Collected data entries:
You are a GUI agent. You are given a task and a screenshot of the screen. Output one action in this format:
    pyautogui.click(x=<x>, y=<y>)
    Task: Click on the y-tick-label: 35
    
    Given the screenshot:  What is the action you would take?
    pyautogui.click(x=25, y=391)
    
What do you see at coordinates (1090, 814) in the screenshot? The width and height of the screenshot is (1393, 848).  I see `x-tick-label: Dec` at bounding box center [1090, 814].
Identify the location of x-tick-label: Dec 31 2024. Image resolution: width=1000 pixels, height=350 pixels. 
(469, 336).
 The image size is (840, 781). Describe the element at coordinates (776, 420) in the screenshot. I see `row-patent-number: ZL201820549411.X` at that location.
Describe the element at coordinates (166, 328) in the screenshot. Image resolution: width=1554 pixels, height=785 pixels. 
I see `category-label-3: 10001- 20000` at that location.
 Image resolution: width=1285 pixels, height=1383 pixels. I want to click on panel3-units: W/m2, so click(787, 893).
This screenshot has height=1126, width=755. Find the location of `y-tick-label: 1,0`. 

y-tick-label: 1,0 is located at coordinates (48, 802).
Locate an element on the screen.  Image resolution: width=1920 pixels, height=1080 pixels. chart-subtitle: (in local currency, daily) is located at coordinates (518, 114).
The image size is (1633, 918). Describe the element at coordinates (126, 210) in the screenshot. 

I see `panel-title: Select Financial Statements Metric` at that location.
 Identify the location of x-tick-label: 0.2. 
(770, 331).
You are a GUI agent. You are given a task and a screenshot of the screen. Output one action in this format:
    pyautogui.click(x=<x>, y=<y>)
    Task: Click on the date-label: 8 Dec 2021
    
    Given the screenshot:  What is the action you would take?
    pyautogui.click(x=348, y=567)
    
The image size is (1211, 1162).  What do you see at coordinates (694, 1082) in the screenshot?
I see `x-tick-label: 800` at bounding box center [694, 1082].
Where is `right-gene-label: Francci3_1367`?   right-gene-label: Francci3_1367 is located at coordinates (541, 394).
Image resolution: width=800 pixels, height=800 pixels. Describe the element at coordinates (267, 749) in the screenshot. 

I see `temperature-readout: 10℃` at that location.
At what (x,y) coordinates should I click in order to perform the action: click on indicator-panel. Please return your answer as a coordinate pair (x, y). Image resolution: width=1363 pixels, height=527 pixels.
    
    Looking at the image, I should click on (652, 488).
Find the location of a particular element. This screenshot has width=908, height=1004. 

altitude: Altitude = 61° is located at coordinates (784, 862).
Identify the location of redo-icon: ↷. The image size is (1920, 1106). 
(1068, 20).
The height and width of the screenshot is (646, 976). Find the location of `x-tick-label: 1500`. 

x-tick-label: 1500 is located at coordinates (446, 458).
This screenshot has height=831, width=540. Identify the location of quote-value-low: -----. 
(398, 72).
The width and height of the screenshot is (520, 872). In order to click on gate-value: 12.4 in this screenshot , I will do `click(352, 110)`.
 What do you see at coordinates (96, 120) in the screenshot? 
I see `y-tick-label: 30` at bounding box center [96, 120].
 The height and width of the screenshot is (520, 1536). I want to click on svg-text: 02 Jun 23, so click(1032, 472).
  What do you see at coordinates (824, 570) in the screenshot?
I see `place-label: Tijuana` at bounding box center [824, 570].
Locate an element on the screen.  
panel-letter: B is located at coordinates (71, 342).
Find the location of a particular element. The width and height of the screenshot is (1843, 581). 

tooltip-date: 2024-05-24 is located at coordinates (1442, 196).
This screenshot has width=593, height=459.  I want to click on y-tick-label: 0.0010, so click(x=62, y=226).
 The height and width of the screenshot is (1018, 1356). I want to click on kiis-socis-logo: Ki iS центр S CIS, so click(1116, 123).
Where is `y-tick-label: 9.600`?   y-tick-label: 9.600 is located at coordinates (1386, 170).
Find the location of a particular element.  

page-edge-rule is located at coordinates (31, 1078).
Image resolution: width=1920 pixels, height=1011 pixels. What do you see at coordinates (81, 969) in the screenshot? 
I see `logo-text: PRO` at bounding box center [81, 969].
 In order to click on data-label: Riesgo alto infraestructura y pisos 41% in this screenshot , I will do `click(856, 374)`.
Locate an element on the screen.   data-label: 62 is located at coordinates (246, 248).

-- WHAT IS EXPECTED --
Rewrite the records above, putting "Find the position of" wherever "Identify the location of" appears and leaving everything else unchanged.

-- RESPONSE BELOW --
You are a GUI agent. You are given a task and a screenshot of the screen. Output one action in this format:
    pyautogui.click(x=<x>, y=<y>)
    Task: Click on the y-tick-label: 35
    
    Given the screenshot:  What is the action you would take?
    pyautogui.click(x=25, y=391)
    
What do you see at coordinates (1090, 814) in the screenshot? The width and height of the screenshot is (1393, 848).  I see `x-tick-label: Dec` at bounding box center [1090, 814].
Find the position of x-tick-label: Dec 31 2024. Image resolution: width=1000 pixels, height=350 pixels. 
(469, 336).
 The image size is (840, 781). Describe the element at coordinates (776, 420) in the screenshot. I see `row-patent-number: ZL201820549411.X` at that location.
Describe the element at coordinates (166, 328) in the screenshot. Image resolution: width=1554 pixels, height=785 pixels. 
I see `category-label-3: 10001- 20000` at that location.
 Image resolution: width=1285 pixels, height=1383 pixels. I want to click on panel3-units: W/m2, so click(787, 893).
This screenshot has height=1126, width=755. Find the location of `y-tick-label: 1,0`. 

y-tick-label: 1,0 is located at coordinates (48, 802).
Locate an element on the screen.  Image resolution: width=1920 pixels, height=1080 pixels. chart-subtitle: (in local currency, daily) is located at coordinates (518, 114).
The image size is (1633, 918). Describe the element at coordinates (126, 210) in the screenshot. 

I see `panel-title: Select Financial Statements Metric` at that location.
 Find the position of x-tick-label: 0.2. 
(770, 331).
You are a GUI agent. You are given a task and a screenshot of the screen. Output one action in this format:
    pyautogui.click(x=<x>, y=<y>)
    Task: Click on the date-label: 8 Dec 2021
    
    Given the screenshot:  What is the action you would take?
    pyautogui.click(x=348, y=567)
    
The image size is (1211, 1162).  What do you see at coordinates (694, 1082) in the screenshot?
I see `x-tick-label: 800` at bounding box center [694, 1082].
Where is `right-gene-label: Francci3_1367`?   right-gene-label: Francci3_1367 is located at coordinates (541, 394).
Image resolution: width=800 pixels, height=800 pixels. Describe the element at coordinates (267, 749) in the screenshot. 

I see `temperature-readout: 10℃` at that location.
At what (x,y) coordinates should I click in order to perform the action: click on indicator-panel. Please return your answer as a coordinate pair (x, y). Image resolution: width=1363 pixels, height=527 pixels.
    
    Looking at the image, I should click on (652, 488).
Find the location of a particular element. This screenshot has width=908, height=1004. 

altitude: Altitude = 61° is located at coordinates (784, 862).
Find the position of redo-icon: ↷. The image size is (1920, 1106). 
(1068, 20).
The height and width of the screenshot is (646, 976). Find the location of `x-tick-label: 1500`. 

x-tick-label: 1500 is located at coordinates (446, 458).
This screenshot has height=831, width=540. Find the position of quote-value-low: -----. 
(398, 72).
The width and height of the screenshot is (520, 872). In order to click on gate-value: 12.4 in this screenshot , I will do `click(352, 110)`.
 What do you see at coordinates (96, 120) in the screenshot? 
I see `y-tick-label: 30` at bounding box center [96, 120].
 The height and width of the screenshot is (520, 1536). I want to click on svg-text: 02 Jun 23, so click(1032, 472).
  What do you see at coordinates (824, 570) in the screenshot?
I see `place-label: Tijuana` at bounding box center [824, 570].
Locate an element on the screen.  
panel-letter: B is located at coordinates (71, 342).
Find the location of a particular element. The width and height of the screenshot is (1843, 581). 

tooltip-date: 2024-05-24 is located at coordinates (1442, 196).
This screenshot has width=593, height=459.  I want to click on y-tick-label: 0.0010, so click(x=62, y=226).
 The height and width of the screenshot is (1018, 1356). I want to click on kiis-socis-logo: Ki iS центр S CIS, so click(1116, 123).
Where is `y-tick-label: 9.600`?   y-tick-label: 9.600 is located at coordinates (1386, 170).
Find the location of a particular element.  

page-edge-rule is located at coordinates (31, 1078).
Image resolution: width=1920 pixels, height=1011 pixels. What do you see at coordinates (81, 969) in the screenshot? 
I see `logo-text: PRO` at bounding box center [81, 969].
 In order to click on data-label: Riesgo alto infraestructura y pisos 41% in this screenshot , I will do `click(856, 374)`.
Locate an element on the screen.   data-label: 62 is located at coordinates (246, 248).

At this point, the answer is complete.